After decades of gathering dust in the vaults of Vaduz, Prince Hans-Adam II of Liechtenstein’s private collection of artwork, showcasing masterpieces from the 16th to the 19th centuries, was transferred back to Vienna and installed into the fabulously ornate Garden Palace, which had been the Princely Family’s summer home.
The Princely Collections are one of the most valuable and important private art collections on earth; highlights include the highly elaborate and inlaid 16th-century Badminton Cabinet – the most valuable piece of furniture in the world – plus Renaissance and Baroque works of art including no less than 30 paintings by Flemish artist Pieter Paul Rubens, plus pieces by Franz Hals, Anthony Van Dyck, Rembrandt and Raphael. The ornate carriage, gilded and adorned with painted side-panels of cherubim painted in the workshops of Boucher, was made by Parisian craftsman Nicholas Pineau in 1738, and is a rare survivor of the French Revolution.

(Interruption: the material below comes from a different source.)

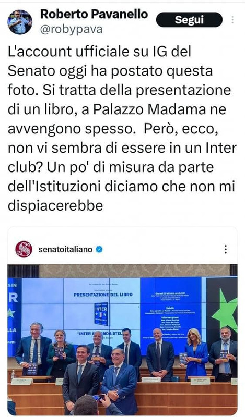Click the embedded Instagram card header
Screen dimensions: 245x417
tap(122, 249)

The architecture of the Garden Palace is itself a highlight of a visit; opulently stucco-ed and frescoes apartments are frothily decorated by the Austrian Baroque master Johann Michael Rottmayr and complemented with sweeping marble staircases and ceilings paintings by Andrea Pozzo.
The Liechtensteinpark gardens that surround the palace started life with a formal Baroque layout in the 17th century before being given a facelift a hundred years later in the then-popular ‘natural’ English-landscape style. What you see today is a reworking of both styles completed in 2003 by Cordula Loidl-Reisch.
Both palaces are now only open by prior booking for guided tours or special events.